I think Rep. Dingell was wrong about "...the complete collapse in respect for virtually every institution of government.." It isn't the institutions that are no longer respected; it's the self-serving SOBs who with near unanimity occupy the offices of those institutions. There's no need to launch a lengthy litany supporting that supposition; regular readers know what I'm talking about.

Le Roy G. Barnett
Sun, 02/10/2019 - 7:52am

I disagree with your assessment that nearly everyone in government is a "self-serving SOB." Of the Michigan delegation in Congress, I am acquainted with Gary Peters, Debbie Stabenow, Elissa Slotkin and the aforementioned Deborah Dingell, all good people.
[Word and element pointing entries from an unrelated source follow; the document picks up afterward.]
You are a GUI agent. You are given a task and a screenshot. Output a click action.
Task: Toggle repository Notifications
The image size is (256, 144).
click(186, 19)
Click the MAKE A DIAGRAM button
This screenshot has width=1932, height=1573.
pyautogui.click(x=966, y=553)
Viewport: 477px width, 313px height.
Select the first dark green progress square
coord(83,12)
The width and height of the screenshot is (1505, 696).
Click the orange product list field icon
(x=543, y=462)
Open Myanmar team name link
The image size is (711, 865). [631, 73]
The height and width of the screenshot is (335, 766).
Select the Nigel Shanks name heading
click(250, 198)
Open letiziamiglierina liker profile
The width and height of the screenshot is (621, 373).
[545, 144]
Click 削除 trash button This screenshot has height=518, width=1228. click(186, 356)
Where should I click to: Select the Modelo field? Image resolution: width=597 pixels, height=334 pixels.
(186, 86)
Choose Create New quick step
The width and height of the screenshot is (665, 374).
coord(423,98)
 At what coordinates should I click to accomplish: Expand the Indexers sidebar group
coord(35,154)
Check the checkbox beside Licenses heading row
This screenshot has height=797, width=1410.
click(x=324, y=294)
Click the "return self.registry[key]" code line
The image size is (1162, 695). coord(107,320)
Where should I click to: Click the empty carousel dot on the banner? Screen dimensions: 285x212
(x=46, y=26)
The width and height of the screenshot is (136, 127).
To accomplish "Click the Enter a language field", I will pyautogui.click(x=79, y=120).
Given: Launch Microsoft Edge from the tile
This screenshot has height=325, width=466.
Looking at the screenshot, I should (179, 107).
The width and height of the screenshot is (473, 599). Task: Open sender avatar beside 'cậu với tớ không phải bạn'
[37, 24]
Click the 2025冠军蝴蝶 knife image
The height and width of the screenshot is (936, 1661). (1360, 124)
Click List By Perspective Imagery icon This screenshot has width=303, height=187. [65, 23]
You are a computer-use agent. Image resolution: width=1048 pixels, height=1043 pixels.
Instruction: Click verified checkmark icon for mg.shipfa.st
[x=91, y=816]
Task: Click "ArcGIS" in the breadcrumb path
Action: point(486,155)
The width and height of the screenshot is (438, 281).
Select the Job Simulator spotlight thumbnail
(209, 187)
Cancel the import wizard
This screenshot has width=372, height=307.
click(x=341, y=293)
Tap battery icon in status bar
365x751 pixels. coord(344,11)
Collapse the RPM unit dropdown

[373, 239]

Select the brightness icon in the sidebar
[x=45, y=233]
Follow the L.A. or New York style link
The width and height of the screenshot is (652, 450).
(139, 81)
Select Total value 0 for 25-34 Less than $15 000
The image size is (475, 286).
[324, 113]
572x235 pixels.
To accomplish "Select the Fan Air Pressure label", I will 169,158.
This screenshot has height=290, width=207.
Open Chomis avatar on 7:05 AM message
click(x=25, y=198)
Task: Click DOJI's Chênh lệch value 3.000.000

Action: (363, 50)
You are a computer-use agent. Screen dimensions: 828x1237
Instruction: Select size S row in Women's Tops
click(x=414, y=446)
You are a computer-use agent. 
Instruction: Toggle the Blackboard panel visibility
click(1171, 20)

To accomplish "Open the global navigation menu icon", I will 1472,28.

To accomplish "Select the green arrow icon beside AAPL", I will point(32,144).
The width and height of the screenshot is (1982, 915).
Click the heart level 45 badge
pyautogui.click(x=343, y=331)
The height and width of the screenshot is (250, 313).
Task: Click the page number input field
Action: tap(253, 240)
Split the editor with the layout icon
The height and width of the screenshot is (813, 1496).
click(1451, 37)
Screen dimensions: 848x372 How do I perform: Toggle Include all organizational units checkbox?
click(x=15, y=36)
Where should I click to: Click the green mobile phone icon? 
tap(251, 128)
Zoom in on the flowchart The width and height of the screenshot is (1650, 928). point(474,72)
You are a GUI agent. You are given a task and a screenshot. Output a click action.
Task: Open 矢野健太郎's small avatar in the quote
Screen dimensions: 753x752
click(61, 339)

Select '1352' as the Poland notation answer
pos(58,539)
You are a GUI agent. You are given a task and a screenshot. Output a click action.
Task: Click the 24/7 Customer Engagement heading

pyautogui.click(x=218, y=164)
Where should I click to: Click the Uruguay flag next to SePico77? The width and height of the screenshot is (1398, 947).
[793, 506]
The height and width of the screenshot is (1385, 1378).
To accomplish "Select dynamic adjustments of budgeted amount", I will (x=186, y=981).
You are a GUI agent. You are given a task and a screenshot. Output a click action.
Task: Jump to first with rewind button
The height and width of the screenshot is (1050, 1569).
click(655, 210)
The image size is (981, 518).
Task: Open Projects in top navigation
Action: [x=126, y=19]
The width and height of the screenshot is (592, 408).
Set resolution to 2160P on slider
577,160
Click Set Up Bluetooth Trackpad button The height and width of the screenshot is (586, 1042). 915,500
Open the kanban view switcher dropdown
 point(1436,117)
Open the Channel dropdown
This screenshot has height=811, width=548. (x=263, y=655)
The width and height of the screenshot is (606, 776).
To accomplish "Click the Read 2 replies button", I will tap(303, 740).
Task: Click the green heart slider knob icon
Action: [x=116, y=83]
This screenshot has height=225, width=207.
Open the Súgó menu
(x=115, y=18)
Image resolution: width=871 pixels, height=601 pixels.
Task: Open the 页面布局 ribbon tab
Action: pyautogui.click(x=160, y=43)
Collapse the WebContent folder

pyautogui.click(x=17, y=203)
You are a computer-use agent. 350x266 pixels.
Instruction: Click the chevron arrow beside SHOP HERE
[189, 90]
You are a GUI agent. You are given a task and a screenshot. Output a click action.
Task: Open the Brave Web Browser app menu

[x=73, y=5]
At the state and local level, it is my observation that most officeholders are honorable people. I'd say the problem is as much with the electorate as it is with those they put in office.

Jim tomlinson
Sun, 02/10/2019 - 10:23am

Your disdain for america and its govt is a minority position. It appears you have given in to a certain brand of propaganda. American govt remains the envy if the world. Trump madness will pass

Matt
Sun, 02/10/2019 - 10:14am

With all due respect Phil, is this something we really want from democratic representation? A person sitting in this same office for 59 years?? We can debate term limits and the length allowed ... but 59 years?? On top of replacing his father and being replaced by his wife ... isn't that a monarchy?

Peter Eckstein
Sun, 02/10/2019 - 10:25am

Fine column, Phil. On another site, I just read John's final statement to the country, describing his concerns for our democracy. It is well worth reading.